Figure 6-4. Visual Basic and the universal marshaler don't support pass-by-value parameters with object data types. You can pass an object only by reference.

What does this mean to the Visual Basic programmer? It means that many straightforward programming techniques that you might use with in-process objects don't work well for out-of-process objects. For example, what if you are using a Visual Basic collection object to manage a set of CCustomer objects in a server-side process? How can you get the data for these customer objects over to a client application to fill a grid? One simple technique is to pass a reference to the collection over to the client. The client can then enumerate through the collection with a For Each loop and access the customer objects individually. However, this approach creates a big problem. Every loop in the For Each construct creates a new connection to an out-of-process customer object, and this connection requires a round-trip to the server to access any single property or method. If each customer object has five properties and the collection has hundreds of objects, the round-trips really start adding up.

It would be wonderful if you could simply marshal an object by value in the same way that you marshal a primitive data type, but this isn't possible. At times, you will want to move all the data associated with an object from one process to another. This is a common undertaking, but the universal marshaler can't help. If you want to simulate pass-by-value semantics, you must write your own code to intelligently move things across the network.

Creating a Pseudo-Custom Marshaler

Programmers using languages other than Visual Basic, such as C++, occasionally resort to writing custom proxy code by hand by implementing a special interface IMarshal using a technique known as custom marshaling. Custom marshaling doesn't rely on the universal marshaler (Oleaut32.dll). Instead a custom proxy DLL is distributed to client desktops. Custom marshaling can give you complete control over how things are transmitted between the object and the client.

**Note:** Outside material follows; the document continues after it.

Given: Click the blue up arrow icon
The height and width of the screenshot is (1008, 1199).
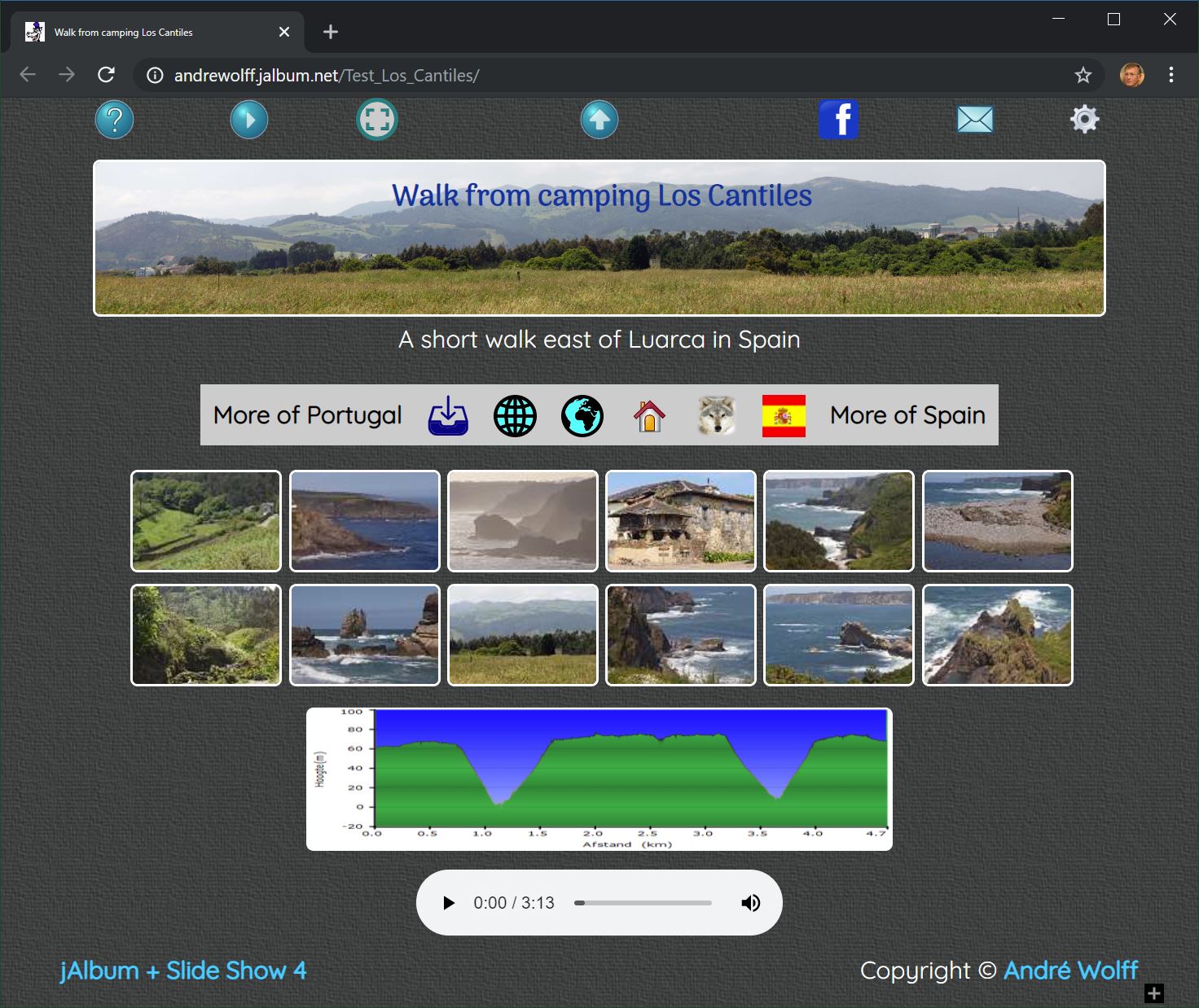Looking at the screenshot, I should 600,120.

It also lets you optimize the connection by simulating pass-by-value at the object level. However, custom marshaling is complicated. It requires in-depth knowledge of the RPC layer under COM, and few programmers are proficient in programming at this level. Another problem with custom marshaling it that it isn't supported by environments such as Microsoft Transaction Server.

A Visual Basic programmer can't participate in "true" custom marshaling but can accomplish something similar by writing intelligent code that optimizes how data is sent across the network. Pseudo-custom marshaling code written in Visual Basic simply leverages the universal marshaler instead of replacing it.

So how can you simulate pass-by-value with an object? One common technique for moving the data for an object uses a long-winded parameter list. If an object has 10 properties, you can create a set method and a get method with 10 parameters apiece. This is a bit tedious for both the class author and the client that calls these methods, but it's a quick-and-dirty way to get the data where it's needed in a single round-trip.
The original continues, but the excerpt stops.